Mas há também aquelas das quais é quase impossível não falar. É muito provável que, para cada um de vocês, este disco seja uma experiência diferente e por diferentes razões.

O primeiro destaque vai sem dúvida para “Tanta Pomba”. Não só pela colaboração de peso dos Clã, onde a voz de Manuela Azevedo é magistralmente incluída, mas também pelo facto de ser precedida por quatro faixas que resumem muitíssimo bem a densidade sonora da banda. Basicamente, são os Galandum a dizer “Isto é o que somos e aquilo que fazemos, agora tomem lá esta e esqueçam tudo o que sabem sobre nós”. Paragem obrigatória.

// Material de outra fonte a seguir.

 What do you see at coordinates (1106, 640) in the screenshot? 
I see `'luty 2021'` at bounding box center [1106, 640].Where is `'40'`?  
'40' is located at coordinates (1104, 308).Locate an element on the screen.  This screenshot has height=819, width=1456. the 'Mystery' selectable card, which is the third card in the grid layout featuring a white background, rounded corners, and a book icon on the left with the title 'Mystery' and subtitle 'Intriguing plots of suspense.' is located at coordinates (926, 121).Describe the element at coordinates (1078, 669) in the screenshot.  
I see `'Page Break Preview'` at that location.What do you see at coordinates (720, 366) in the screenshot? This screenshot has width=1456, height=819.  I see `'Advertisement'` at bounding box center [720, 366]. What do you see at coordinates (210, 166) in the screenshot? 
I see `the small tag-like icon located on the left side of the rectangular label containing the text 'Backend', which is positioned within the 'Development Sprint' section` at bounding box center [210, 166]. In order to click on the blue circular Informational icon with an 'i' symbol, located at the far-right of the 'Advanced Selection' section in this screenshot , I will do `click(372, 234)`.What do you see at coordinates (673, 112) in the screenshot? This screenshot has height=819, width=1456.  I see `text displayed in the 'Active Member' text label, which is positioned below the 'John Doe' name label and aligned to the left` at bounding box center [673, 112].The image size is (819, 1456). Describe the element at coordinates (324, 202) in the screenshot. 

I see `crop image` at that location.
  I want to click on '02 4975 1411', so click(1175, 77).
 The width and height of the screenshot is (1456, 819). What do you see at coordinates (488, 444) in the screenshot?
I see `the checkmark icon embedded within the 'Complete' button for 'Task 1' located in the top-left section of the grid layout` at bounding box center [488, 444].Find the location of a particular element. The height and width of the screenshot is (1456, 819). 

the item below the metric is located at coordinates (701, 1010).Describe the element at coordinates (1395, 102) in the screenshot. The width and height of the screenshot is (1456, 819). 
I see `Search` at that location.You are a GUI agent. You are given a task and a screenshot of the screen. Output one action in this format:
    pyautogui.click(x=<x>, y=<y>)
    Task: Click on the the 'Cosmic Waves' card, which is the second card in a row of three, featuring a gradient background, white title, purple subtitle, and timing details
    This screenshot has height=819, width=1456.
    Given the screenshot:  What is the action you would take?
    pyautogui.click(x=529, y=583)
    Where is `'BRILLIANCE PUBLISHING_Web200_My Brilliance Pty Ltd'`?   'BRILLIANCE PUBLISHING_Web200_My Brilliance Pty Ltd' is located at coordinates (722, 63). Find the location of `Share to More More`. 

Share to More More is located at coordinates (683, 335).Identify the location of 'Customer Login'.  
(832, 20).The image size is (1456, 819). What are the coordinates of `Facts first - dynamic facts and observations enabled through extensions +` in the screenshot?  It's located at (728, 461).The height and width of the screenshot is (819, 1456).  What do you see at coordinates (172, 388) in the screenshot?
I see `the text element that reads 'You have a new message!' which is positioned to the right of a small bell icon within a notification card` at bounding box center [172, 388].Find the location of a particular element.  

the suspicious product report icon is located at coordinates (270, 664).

Depois, sem querer descuidar as faixas que ficam para trás, tem de haver uma referência óbvia à “Fonte do Salgueirinho”. É sem sombra de dúvidas a minha faixa preferida do álbum e a que faria o Mike Oldfield roer-se de inveja. É na minha opinião a faixa que mostra o desapertar do cinto de segurança. A que lança água sobre azeite quente e deixa tudo em fogo.

Crianças (ou seja, bandas em início de carreira), não tentem isto em casa. Pode mesmo correr mal se não souberem o que estão a fazer.
A partir daqui é uma viagem sem retorno e “Siga a Malta”. Zeca Medeiros, como só ele,
enfia-nos de novo em terreno minado. Uma faixa para escutar com atenção e que nos estremece com vozes impressionantemente registadas. As vozes e percussões neste disco estão a soar como nunca, e “Zé Pereira” é também uma prova disso. Também uma das minhas preferidas deste trabalho e que nos deixa a vontade de ouvi-lo todo de novo.

No final, o novo disco dos Galandum Galundaina não é uma viagem segura. E ainda bem.

Os Galandum são a prova de que é necessário ter um grande conhecimento e respeito pelo passado, para conseguirmos conseguir um futuro. Mostram-nos que a única maneira de nos tornarmos imunes à mudança do tempo, é mudando com ele.

Quatrada é isso mesmo. Aquele passo atrás e aquele salto em frente. Que muitos lhe sigam o exemplo.